» YOUR TASK
A word-for-word copy of the listing is needed. Retype it in full.

++++

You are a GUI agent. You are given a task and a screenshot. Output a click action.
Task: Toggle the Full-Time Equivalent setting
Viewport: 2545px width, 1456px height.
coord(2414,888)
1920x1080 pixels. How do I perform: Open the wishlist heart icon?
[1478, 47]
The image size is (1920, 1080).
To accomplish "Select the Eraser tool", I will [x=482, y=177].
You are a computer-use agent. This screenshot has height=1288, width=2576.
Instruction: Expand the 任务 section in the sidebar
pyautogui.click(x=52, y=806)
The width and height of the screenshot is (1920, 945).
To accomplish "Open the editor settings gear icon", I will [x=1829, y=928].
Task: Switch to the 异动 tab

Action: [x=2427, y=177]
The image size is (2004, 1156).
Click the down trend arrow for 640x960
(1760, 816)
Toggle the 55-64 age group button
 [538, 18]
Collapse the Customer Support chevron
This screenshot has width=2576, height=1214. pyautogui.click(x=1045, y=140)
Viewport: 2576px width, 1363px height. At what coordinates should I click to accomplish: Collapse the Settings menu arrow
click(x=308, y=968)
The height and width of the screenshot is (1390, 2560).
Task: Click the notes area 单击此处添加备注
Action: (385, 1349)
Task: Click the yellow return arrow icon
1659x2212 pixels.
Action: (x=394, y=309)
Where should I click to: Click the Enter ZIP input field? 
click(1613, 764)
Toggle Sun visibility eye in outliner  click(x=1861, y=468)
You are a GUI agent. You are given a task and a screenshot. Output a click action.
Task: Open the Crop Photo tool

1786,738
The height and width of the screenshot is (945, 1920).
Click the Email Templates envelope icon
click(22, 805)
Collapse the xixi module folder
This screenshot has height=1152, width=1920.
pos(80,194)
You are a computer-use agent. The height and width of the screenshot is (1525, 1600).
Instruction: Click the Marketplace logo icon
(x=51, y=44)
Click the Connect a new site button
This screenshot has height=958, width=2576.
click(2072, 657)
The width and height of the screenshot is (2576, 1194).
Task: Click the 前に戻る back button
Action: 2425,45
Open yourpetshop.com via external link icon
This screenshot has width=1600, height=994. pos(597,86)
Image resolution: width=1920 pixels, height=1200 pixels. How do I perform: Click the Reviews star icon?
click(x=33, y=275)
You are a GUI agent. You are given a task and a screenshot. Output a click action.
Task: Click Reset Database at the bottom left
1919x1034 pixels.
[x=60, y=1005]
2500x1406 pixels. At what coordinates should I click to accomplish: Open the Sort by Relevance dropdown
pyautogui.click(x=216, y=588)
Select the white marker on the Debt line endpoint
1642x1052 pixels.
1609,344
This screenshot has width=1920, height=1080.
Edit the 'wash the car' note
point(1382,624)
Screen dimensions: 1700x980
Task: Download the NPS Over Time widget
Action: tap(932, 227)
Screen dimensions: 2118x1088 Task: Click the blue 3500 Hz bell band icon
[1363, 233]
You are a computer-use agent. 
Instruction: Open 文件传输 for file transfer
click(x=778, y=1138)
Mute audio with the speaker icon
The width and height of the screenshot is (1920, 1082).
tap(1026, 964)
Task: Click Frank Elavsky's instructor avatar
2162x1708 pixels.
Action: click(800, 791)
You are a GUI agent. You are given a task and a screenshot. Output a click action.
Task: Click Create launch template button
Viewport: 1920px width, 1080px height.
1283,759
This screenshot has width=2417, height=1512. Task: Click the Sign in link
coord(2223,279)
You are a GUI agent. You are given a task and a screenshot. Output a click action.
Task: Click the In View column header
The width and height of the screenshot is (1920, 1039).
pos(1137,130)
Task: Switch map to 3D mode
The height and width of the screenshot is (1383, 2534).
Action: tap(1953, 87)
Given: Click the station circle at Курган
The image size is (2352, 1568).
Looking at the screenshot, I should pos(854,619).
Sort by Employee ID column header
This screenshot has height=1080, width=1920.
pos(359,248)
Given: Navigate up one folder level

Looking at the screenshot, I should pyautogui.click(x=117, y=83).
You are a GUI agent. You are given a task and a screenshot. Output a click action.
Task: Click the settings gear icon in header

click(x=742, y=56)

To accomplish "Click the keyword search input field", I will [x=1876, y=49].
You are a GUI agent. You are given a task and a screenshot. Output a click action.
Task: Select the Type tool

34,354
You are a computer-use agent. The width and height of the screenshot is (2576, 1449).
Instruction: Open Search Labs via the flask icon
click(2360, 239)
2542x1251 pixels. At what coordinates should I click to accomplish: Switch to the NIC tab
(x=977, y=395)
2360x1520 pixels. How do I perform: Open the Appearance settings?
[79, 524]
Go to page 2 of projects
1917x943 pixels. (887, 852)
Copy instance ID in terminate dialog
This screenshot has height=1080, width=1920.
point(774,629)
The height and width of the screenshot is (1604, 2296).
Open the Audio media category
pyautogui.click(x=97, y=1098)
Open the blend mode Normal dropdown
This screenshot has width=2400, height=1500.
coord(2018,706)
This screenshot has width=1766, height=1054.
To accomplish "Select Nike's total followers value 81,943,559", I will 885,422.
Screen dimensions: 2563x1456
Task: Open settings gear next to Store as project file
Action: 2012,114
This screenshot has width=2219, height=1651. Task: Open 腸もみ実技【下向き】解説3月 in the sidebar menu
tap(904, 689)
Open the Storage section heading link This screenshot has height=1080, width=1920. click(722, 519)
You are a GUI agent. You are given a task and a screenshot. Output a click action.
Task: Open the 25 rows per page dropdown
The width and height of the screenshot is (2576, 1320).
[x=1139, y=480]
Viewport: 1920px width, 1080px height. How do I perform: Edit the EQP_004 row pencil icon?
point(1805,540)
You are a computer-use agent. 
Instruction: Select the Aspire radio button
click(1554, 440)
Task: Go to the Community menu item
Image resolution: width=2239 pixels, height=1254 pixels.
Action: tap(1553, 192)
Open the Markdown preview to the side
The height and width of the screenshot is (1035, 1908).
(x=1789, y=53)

++++

» WRITTEN SOLUTION
You are a GUI agent. You are given a task and a screenshot. Output a click action.
Task: Toggle the Full-Time Equivalent setting
Viewport: 2545px width, 1456px height.
coord(2414,888)
1920x1080 pixels. How do I perform: Open the wishlist heart icon?
[1478, 47]
The image size is (1920, 1080).
To accomplish "Select the Eraser tool", I will [x=482, y=177].
You are a computer-use agent. This screenshot has height=1288, width=2576.
Instruction: Expand the 任务 section in the sidebar
pyautogui.click(x=52, y=806)
The width and height of the screenshot is (1920, 945).
To accomplish "Open the editor settings gear icon", I will [x=1829, y=928].
Task: Switch to the 异动 tab

Action: [x=2427, y=177]
The image size is (2004, 1156).
Click the down trend arrow for 640x960
(1760, 816)
Toggle the 55-64 age group button
 [538, 18]
Collapse the Customer Support chevron
This screenshot has width=2576, height=1214. pyautogui.click(x=1045, y=140)
Viewport: 2576px width, 1363px height. At what coordinates should I click to accomplish: Collapse the Settings menu arrow
click(x=308, y=968)
The height and width of the screenshot is (1390, 2560).
Task: Click the notes area 单击此处添加备注
Action: (385, 1349)
Task: Click the yellow return arrow icon
1659x2212 pixels.
Action: (x=394, y=309)
Where should I click to: Click the Enter ZIP input field? 
click(1613, 764)
Toggle Sun visibility eye in outliner  click(x=1861, y=468)
You are a GUI agent. You are given a task and a screenshot. Output a click action.
Task: Open the Crop Photo tool

1786,738
The height and width of the screenshot is (945, 1920).
Click the Email Templates envelope icon
click(22, 805)
Collapse the xixi module folder
This screenshot has height=1152, width=1920.
pos(80,194)
You are a computer-use agent. The height and width of the screenshot is (1525, 1600).
Instruction: Click the Marketplace logo icon
(x=51, y=44)
Click the Connect a new site button
This screenshot has height=958, width=2576.
click(2072, 657)
The width and height of the screenshot is (2576, 1194).
Task: Click the 前に戻る back button
Action: 2425,45
Open yourpetshop.com via external link icon
This screenshot has width=1600, height=994. pos(597,86)
Image resolution: width=1920 pixels, height=1200 pixels. How do I perform: Click the Reviews star icon?
click(x=33, y=275)
You are a GUI agent. You are given a task and a screenshot. Output a click action.
Task: Click Reset Database at the bottom left
1919x1034 pixels.
[x=60, y=1005]
2500x1406 pixels. At what coordinates should I click to accomplish: Open the Sort by Relevance dropdown
pyautogui.click(x=216, y=588)
Select the white marker on the Debt line endpoint
1642x1052 pixels.
1609,344
This screenshot has width=1920, height=1080.
Edit the 'wash the car' note
point(1382,624)
Screen dimensions: 1700x980
Task: Download the NPS Over Time widget
Action: tap(932, 227)
Screen dimensions: 2118x1088 Task: Click the blue 3500 Hz bell band icon
[1363, 233]
You are a computer-use agent. 
Instruction: Open 文件传输 for file transfer
click(x=778, y=1138)
Mute audio with the speaker icon
The width and height of the screenshot is (1920, 1082).
tap(1026, 964)
Task: Click Frank Elavsky's instructor avatar
2162x1708 pixels.
Action: click(800, 791)
You are a GUI agent. You are given a task and a screenshot. Output a click action.
Task: Click Create launch template button
Viewport: 1920px width, 1080px height.
1283,759
This screenshot has width=2417, height=1512. Task: Click the Sign in link
coord(2223,279)
You are a GUI agent. You are given a task and a screenshot. Output a click action.
Task: Click the In View column header
The width and height of the screenshot is (1920, 1039).
pos(1137,130)
Task: Switch map to 3D mode
The height and width of the screenshot is (1383, 2534).
Action: tap(1953, 87)
Given: Click the station circle at Курган
The image size is (2352, 1568).
Looking at the screenshot, I should pos(854,619).
Sort by Employee ID column header
This screenshot has height=1080, width=1920.
pos(359,248)
Given: Navigate up one folder level

Looking at the screenshot, I should pyautogui.click(x=117, y=83).
You are a GUI agent. You are given a task and a screenshot. Output a click action.
Task: Click the settings gear icon in header

click(x=742, y=56)

To accomplish "Click the keyword search input field", I will [x=1876, y=49].
You are a GUI agent. You are given a task and a screenshot. Output a click action.
Task: Select the Type tool

34,354
You are a computer-use agent. The width and height of the screenshot is (2576, 1449).
Instruction: Open Search Labs via the flask icon
click(2360, 239)
2542x1251 pixels. At what coordinates should I click to accomplish: Switch to the NIC tab
(x=977, y=395)
2360x1520 pixels. How do I perform: Open the Appearance settings?
[79, 524]
Go to page 2 of projects
1917x943 pixels. (887, 852)
Copy instance ID in terminate dialog
This screenshot has height=1080, width=1920.
point(774,629)
The height and width of the screenshot is (1604, 2296).
Open the Audio media category
pyautogui.click(x=97, y=1098)
Open the blend mode Normal dropdown
This screenshot has width=2400, height=1500.
coord(2018,706)
This screenshot has width=1766, height=1054.
To accomplish "Select Nike's total followers value 81,943,559", I will 885,422.
Screen dimensions: 2563x1456
Task: Open settings gear next to Store as project file
Action: 2012,114
This screenshot has width=2219, height=1651. Task: Open 腸もみ実技【下向き】解説3月 in the sidebar menu
tap(904, 689)
Open the Storage section heading link This screenshot has height=1080, width=1920. click(722, 519)
You are a GUI agent. You are given a task and a screenshot. Output a click action.
Task: Open the 25 rows per page dropdown
The width and height of the screenshot is (2576, 1320).
[x=1139, y=480]
Viewport: 1920px width, 1080px height. How do I perform: Edit the EQP_004 row pencil icon?
point(1805,540)
You are a computer-use agent. 
Instruction: Select the Aspire radio button
click(1554, 440)
Task: Go to the Community menu item
Image resolution: width=2239 pixels, height=1254 pixels.
Action: tap(1553, 192)
Open the Markdown preview to the side
The height and width of the screenshot is (1035, 1908).
(x=1789, y=53)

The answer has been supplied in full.